Given request: From the article below about Bankura Zilla Saradamani Mahila Mahavidyapith, list every subject the college offers in its Science stream.

Reading passage:
Bankura Zilla Saradamani Mahila Mahavidyapith
- Type: Undergraduate college Public college
- Established: 1973; 53 years ago
- Affiliations: Bankura University
- President: Arup Chakraborty
- Principal: Dr. Anurupa Mukherjee
- Location: Nutanchati Rd, Bankura, West Bengal, 722201, India 23°14′25″N 87°03′12″E﻿ / ﻿23.2403954°N 87.0533101°E
- Campus: Urban;
- Website: https://www.bzsmcollege.ac.in/
- Location within West Bengal Location within India

= Bankura Zilla Saradamani Mahila Mahavidyapith =

College in West Bengal

Bankura Zilla Saradamani Mahila Mahavidyapith, established in 1973, is a women's college in Bankura district of West Bengal, India. It is the only women's college in Bankura district. It offers undergraduate courses in arts and sciences. It is affiliated to Bankura University.

==History==
Bankura Zilla Saradamani Mahila Mahavidyapith is the oldest girl's college in the district of Bankura. The college had its inception in 1973 as a government-sponsored college under the University of Burdwan in order to promote education and culture not only among the young girls of the district but also among those of its adjoining districts as well. Subsequently, the college was affiliated to Bankura University in January 2017. The college was venerated with the holy name of Sarada Devi. The objective for naming the college after Her was to preserve Her holy name in the museum of our recollection and follow Her noble ideals with hearts sincere and pure. Affiliation for admission of students to the General course in the Arts faculty was at first granted by the Burdwan University. Later the college was taken up by the Govt. of West Bengal under "Govt. Sponsored Scheme" with effect from 1st June, 1975. At present major courses in nine subjects in the Arts stream are going on, which include Bengali, English, Sanskrit, Political science, History, Philosophy, Education, Music, Sciology and five subjects in the Science stream are going on, which include Physics, Chemistry, Mathematics, Geography and Economics. We have also introduced regular PG courses in English, Bengali and History in our college under Bankura University from the Academic Season 2017–18 with 20 seat capacity in each department. Later on PG course in Music has been introduced from the academic session 2018-19 and PG course in Geography has been introduced from the academic session 2019–20. Moreover, two PG study centers have been running in nine subjects under the Directorate of Distance Education, Rabindra Bharati University, Kolkata, from the year 2006, and Directorate of Distance Education of Burdwan University from 2013 to 2014. Last but not the least, the college has been accredited with ‘A’ grade by the NAAC in 2015. Different activities for the smooth running of the college are wholeheartedly taken up by all the staff members, both teaching and non-teaching, and also by the students. To this end, cooperation from one and all of the Bankura district is earnestly sought by our esteemed institution. Since inception of the college, its academic output has been outstanding, and the ambience of the college and hostels is peaceful and student-friendly.

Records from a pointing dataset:
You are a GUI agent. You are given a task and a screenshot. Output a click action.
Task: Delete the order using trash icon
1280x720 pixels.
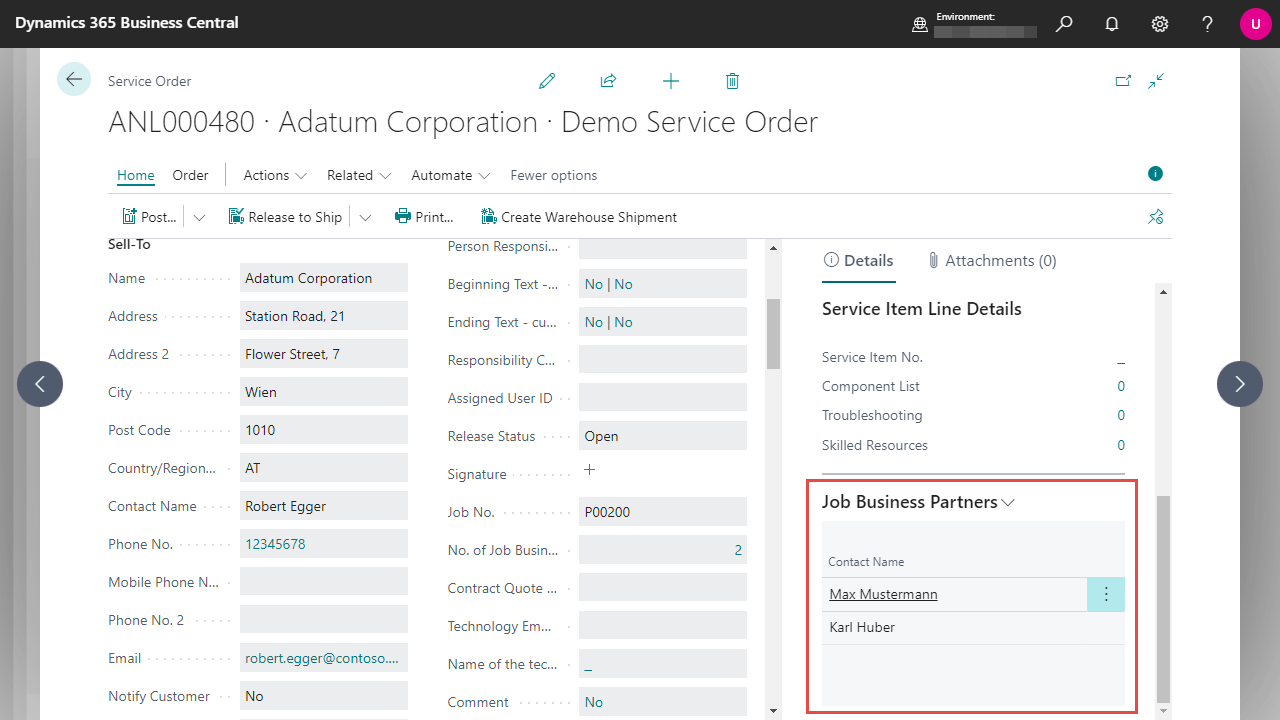[732, 81]

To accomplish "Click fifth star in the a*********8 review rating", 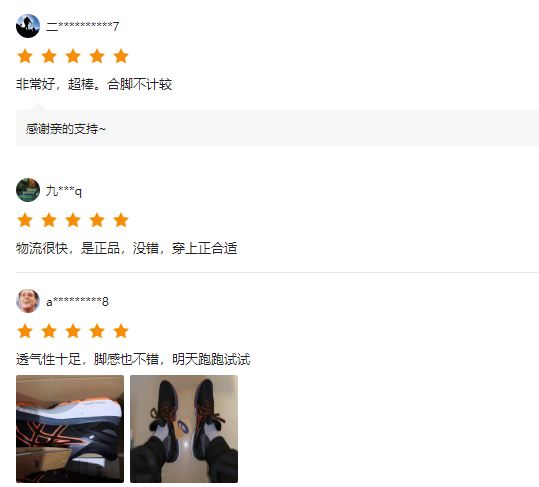I will coord(121,331).
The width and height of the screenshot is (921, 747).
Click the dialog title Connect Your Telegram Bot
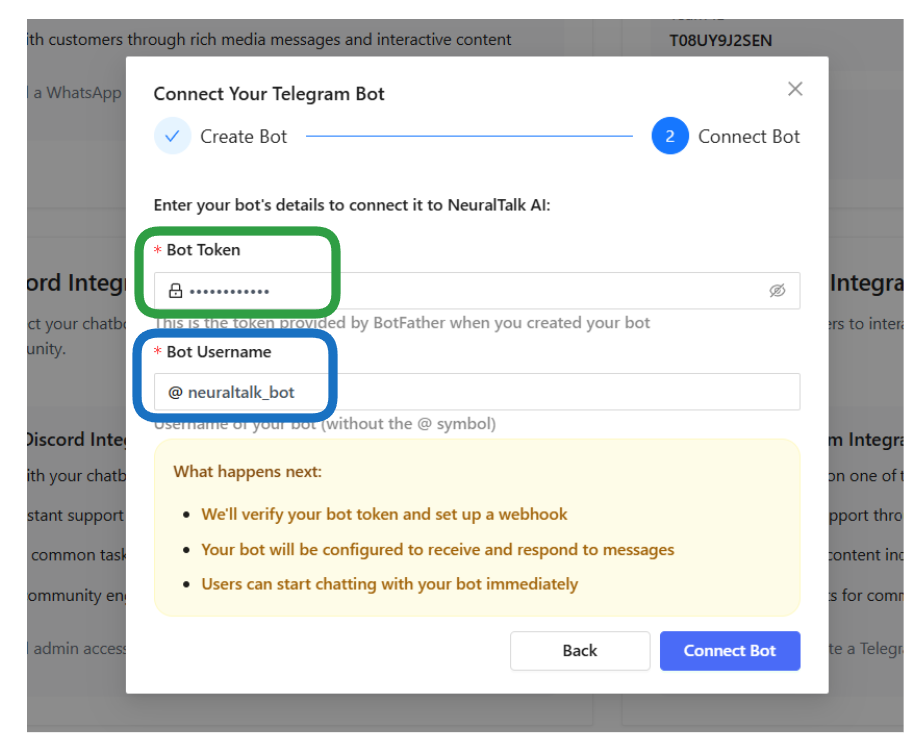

Result of the task: Physics, Chemistry, Mathematics, Geography, Economics